▶ **AIM OF THE TASK**
Lines from the listing below that contain the string "value" are to be reported.

▶ **RECORDS FOR THE EXERCISE**
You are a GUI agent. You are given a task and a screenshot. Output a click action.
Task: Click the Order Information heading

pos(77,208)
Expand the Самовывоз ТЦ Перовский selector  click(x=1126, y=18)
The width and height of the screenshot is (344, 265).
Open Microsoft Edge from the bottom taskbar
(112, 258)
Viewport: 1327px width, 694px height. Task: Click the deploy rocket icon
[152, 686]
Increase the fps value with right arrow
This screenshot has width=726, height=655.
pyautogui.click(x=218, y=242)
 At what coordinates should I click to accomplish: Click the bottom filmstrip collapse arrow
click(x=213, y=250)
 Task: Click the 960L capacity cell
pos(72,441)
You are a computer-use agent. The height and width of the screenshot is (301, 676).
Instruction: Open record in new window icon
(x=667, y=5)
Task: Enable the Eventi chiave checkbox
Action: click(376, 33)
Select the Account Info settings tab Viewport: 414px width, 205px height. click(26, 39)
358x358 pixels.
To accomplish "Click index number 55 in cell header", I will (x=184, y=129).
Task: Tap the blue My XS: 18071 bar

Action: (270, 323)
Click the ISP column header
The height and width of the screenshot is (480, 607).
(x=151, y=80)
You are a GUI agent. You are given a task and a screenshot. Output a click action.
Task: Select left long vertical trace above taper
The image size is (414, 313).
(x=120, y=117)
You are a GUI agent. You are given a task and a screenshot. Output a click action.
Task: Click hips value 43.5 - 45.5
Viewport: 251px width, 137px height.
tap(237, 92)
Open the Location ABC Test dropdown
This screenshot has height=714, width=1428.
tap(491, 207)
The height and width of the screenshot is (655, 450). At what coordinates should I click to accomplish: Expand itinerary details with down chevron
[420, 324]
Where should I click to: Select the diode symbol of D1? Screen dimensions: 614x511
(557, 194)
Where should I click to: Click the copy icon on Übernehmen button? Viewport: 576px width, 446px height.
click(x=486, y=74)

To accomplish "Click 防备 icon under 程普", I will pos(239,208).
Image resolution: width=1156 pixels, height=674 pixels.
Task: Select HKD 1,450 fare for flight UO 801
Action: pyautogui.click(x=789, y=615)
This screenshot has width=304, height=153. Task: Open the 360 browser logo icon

▶ **EXPECTED ANSWER**
Increase the fps value with right arrow
Task: Click hips value 43.5 - 45.5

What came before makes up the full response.